SORE, di Jalan Pangeran Mangkubumi, tiga belas tahun yang
lalu. Saya dan Lukman, sahabat saya selesai berkeliling di pasar Klitikan. Saat
itu pasar klitikan masih berada di ruas sebelah barat Jalan Pangeran
Mangkubumi. Biasanya aktivitas di pasar yang juga disebut pasar maling itu
dimulai pukul 18.00.
Kami memutuskan untuk makan di angkringan depan KR. Melihat isi kantong yang tipis akhirnya kami
sepakat untuk membeli satu minuman saja untuk berdua.
Saat itu saya duduk menghadap barat, begitu juga Lukman yang
berada di sebelah kiri saya. Sedangkan di kursi yang menghadap selatan duduk
seorang pria usia sekitar 30-an. Kami pelan-pelan saya melahap menu nasi kucing
di angkringan itu.
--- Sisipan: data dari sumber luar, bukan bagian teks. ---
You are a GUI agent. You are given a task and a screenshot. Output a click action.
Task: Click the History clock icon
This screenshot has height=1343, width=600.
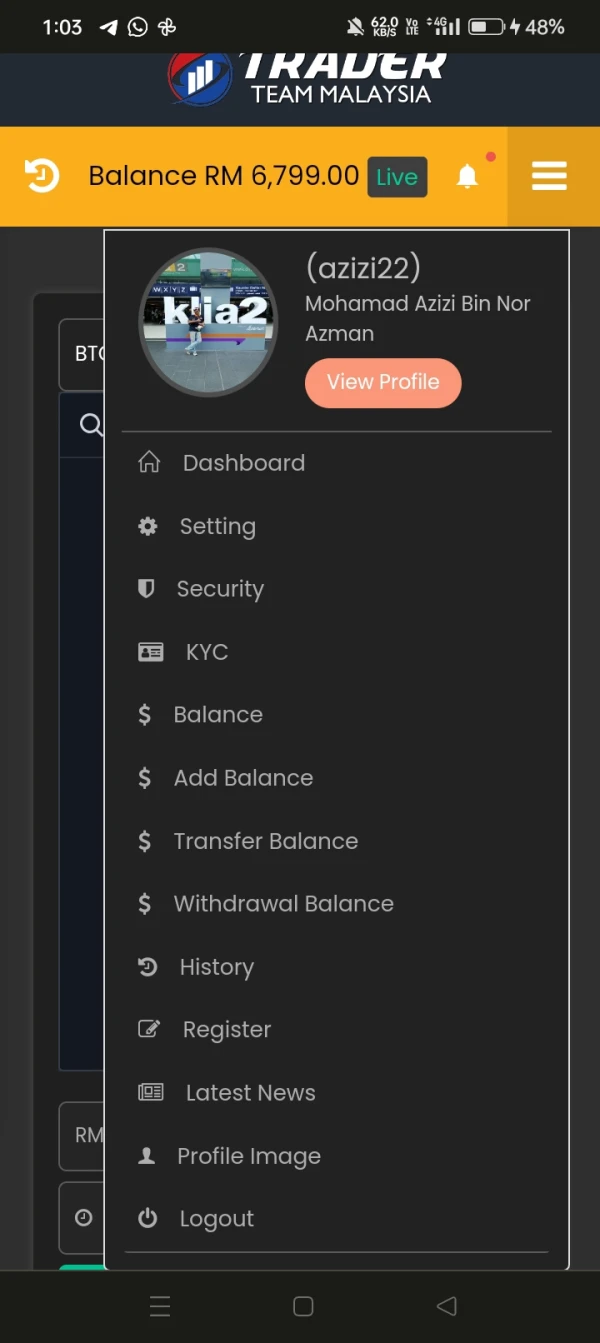(x=148, y=967)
Seperti tidak rela uang kami habis sekali telan.
Tidak lama kemudian, pria yang menghadap ke selatan
meninggalkan tempat tersebut. Aku melihat pria tersebut meninggalkan gelas
berisi teh anget yang masih penuh. Mungkin baru satu atau dua tegukan ia minum
dari gelas itu. Aku melihat Lukman, ternyata dia juga memperhatikan gelas itu.
Kita saling memandang. Aku kembali melirik gelas itu. Melihat kembali pada
Lukman dan seperti ada sebuah kesepakatan. “Ambil!!”.
Aku segera mengambilnya. Aku orangnya tidak tega dengan
makanan yang tersisa. Sumpah!!! Bahkan, adegan film Unyil yang aku tonton ketika
waktu SD masih terbayang jelas. Saat itu Si Unyil bermimpi tentang nasi yang
menangis karena tidak dimakan. Itu alasanku yang kedua. Alasan pertama ya ngelak dab, ra nduwe duit!!!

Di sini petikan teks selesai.